Szeth's anger and grief push him to the edge of sanity as, after his first encounter with Kaladin, he comes to the realization that if Kaladin is a Surgebinder, he was never really Truthless. This would mean that there is no 'excuse' for the atrocities he has committed; he was not bound by the Oathstone but rather chose to follow the orders he was given. Unfortunately, rather than confronting this horrible truth, Szeth goes into denial as his way of coping. During their second encounter through the undeniable proof that Kaladin is in fact a Surgebinder, he is able to ultimately accept his role in the acts he has committed and so, as a final show of remorse, allows himself to be killed.

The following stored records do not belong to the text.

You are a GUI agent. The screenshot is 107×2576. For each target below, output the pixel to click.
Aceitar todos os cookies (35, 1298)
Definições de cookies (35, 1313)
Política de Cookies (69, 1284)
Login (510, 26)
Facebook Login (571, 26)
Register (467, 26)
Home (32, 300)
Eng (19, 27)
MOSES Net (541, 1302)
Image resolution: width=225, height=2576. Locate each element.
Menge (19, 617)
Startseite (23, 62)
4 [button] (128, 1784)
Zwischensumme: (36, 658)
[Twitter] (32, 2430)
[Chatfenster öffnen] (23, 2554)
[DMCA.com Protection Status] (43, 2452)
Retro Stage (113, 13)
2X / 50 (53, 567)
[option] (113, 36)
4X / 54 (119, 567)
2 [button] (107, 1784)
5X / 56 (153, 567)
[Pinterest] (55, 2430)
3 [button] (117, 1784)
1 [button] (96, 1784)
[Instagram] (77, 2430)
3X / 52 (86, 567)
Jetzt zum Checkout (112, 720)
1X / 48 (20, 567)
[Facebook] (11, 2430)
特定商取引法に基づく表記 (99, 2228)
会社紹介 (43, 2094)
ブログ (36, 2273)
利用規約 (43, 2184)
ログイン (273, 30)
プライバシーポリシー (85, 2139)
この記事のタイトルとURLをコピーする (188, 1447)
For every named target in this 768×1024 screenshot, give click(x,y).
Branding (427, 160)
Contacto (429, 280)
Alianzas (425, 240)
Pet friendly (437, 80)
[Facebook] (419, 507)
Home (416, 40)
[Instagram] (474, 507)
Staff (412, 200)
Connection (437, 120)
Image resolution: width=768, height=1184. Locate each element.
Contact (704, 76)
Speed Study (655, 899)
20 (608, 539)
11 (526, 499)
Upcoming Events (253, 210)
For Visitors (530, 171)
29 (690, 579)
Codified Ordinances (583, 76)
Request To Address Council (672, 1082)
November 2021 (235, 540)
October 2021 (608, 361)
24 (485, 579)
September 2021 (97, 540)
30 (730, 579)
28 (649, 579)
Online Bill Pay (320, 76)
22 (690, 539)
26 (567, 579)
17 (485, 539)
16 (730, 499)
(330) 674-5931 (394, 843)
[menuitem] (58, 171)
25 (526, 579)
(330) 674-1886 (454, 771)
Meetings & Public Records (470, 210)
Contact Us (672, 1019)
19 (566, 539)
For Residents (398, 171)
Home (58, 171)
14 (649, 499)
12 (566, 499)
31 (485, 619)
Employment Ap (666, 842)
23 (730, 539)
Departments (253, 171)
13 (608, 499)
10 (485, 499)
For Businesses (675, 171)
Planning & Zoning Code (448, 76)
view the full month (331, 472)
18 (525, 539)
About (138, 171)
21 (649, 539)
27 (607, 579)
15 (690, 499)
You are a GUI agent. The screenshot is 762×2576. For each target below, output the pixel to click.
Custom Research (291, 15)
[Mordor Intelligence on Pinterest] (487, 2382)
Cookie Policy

Despite the ruthlessness of his actions, Szeth does have a honorable side: whenever possible, he tried to spare life and kept to his personal oath despite that it filled him with grief and regret. He was very fearful of his oath being used to kill the leaders of the world and hated his Honorblade because of the destuctive power it gave him. The most telling example of his moral side was when he nearly killed Taravangian when he saw what the man was doing.